All in all it's a cleverly worded question. My first thought was also "D" but as I thought about what the phrase "...equal to bullet drop at target range." truly included I realized that the correct answer is "B".

 

[murf]

i voted "a". bullet drop is bullet drop no matter how high the barrel is pointed above the target.

murf

 

[danez71]

Is the point of aim at the 1st intersection of the trajectory or the 2nd?

 

[Bart B.]

Point of aim is at the target range; second place bullet crosses the line of sight.

Sight height used in virtually all ballistic software is the height above bore center at the muzzle where the line of sight is at. It's at zero range; the muzzle, where all exterior ballistics are calculated from. If the scope is 1.6 inch above bore center where it's mounted, the line of sight will be a little less above bore center at the muzzle because it has to be. If 20 MOA elevation's needed for a distant target and the muzzle is 20 inches away from a scope's front lens centered 1.6 inches above the bore, the LOS will be .111 inch lower or about 1.489 inch above the bore axis at the muzzle. Using the scope's actual height above bore center is close enough for most purposes.
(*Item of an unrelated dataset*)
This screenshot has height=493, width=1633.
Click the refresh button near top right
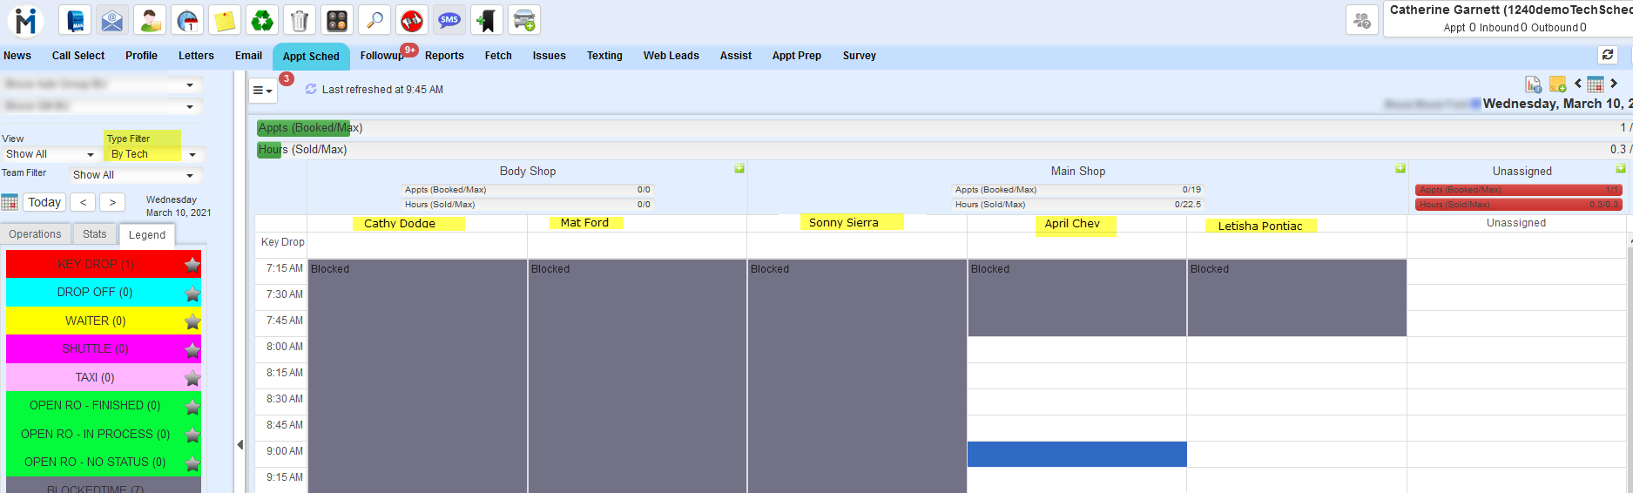click(x=1608, y=55)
Measuring the front sight on iron sighted rifles for its height above bore center is also close enough for metallic sights.

 

[taliv]

i thought the use of 'zeroed' in the OP implied sight height was to be considered in the answer. that seemed consistent with the inclusion of sight height in some of the responses.
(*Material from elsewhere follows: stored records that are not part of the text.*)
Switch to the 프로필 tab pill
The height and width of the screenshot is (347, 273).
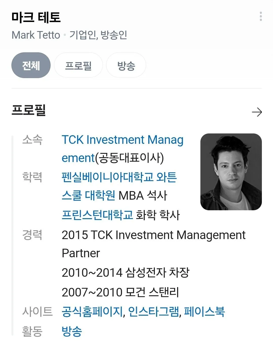point(78,65)
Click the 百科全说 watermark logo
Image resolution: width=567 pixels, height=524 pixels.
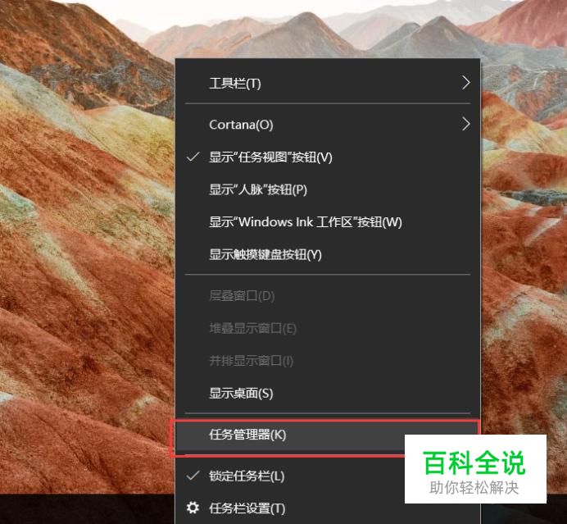pos(474,468)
i think the answer is further complicated by the fact that the barrel is not fixed, but is in motion. the bullet exits the barrel moving on a vector that is not parallel with where the barrel is pointing, at that instant.

 

[BCRider]

But once the bullet breaks contact with the barrel, which is where this question starts, it's no longer has any upwards motion vector from the barrel movement.

It does get some additional rise angle due to the recoil but that's all taken into account by the sighting in procedure and that catch all phrase from the original wording.

 

[Bart B.]

You seem to be looking for an oversimplified answer, of which there isn't one; every single variable in zero range, firing angle and trajectory of specific load (including environmental factors) will alter the muzzle elevation angle.

'Tis my opinion that the answer is really simple regardless of every single variable in zero range, firing angle and trajectory of specific load including environmental factors. The answer will be the same for a different set of conditions as long as the conditions don't change while shooting a group of shots about the aiming point.

My prime objective in these questions is to see how people think about exterior ballistics. That's more important to me than what the correct answers are.

 

[DeepSouth]

I understand the reasoning my behind the question, but honestly the numbers are nearly unmeasurable (is that a word) after you figure in bullet drop. This is quiet literally splitting hairs. I've never really understood why people try to work out these "problems," it seems such a waste of time to me, but hey, different strokes for different folks I guess. Although, I will say it is sometimes interesting to read the different theories, I do learn from it.

 

[WardenWolf]

This is a loaded question, no pun intended. You're not even factoring in barrel vibrations and whipping that affect all guns to varying extent. Where it consistently hits tends to vary significantly from the static bore alignment at longer ranges; otherwise, boresighting would be far more effective that it is in practice.

 

[Bart B.]

It's not a loaded question, in my opinion.

I'm factoring in barrel vibrations and whipping that affect all guns to varying extent. Also factoring in the vibrations and other movements of what holds and aims the rifle, too, which add to that of the barrel.

While all the numbers for each contributor to barrel position are not precisely measurable, their total is easy to measure. This could be another question/poll. I've measured them several times.

 

[Sport45]

So what was the correct answer?

 

[Marty B]

What Llama Bob said!

 

[Nature Boy]

Where does the rifle barrel point when it’s zeroed for some ammo at 200 yards at the time the bullet exits the barrel

E. often not where it needed to be, based on the results of my groups

 

[Dr T]

For the record, I am in the D camp.

I have also observed that my 45 Colt with 7.5" barrel shoots light target loads several inches higher than full pressure loads at about 15 yards...

 

[Llama Bob]

What Llama Bob said!

It is interesting that after presenting an simple, easy to follow and indisputable proof of the correct answer, people persist in being wrong.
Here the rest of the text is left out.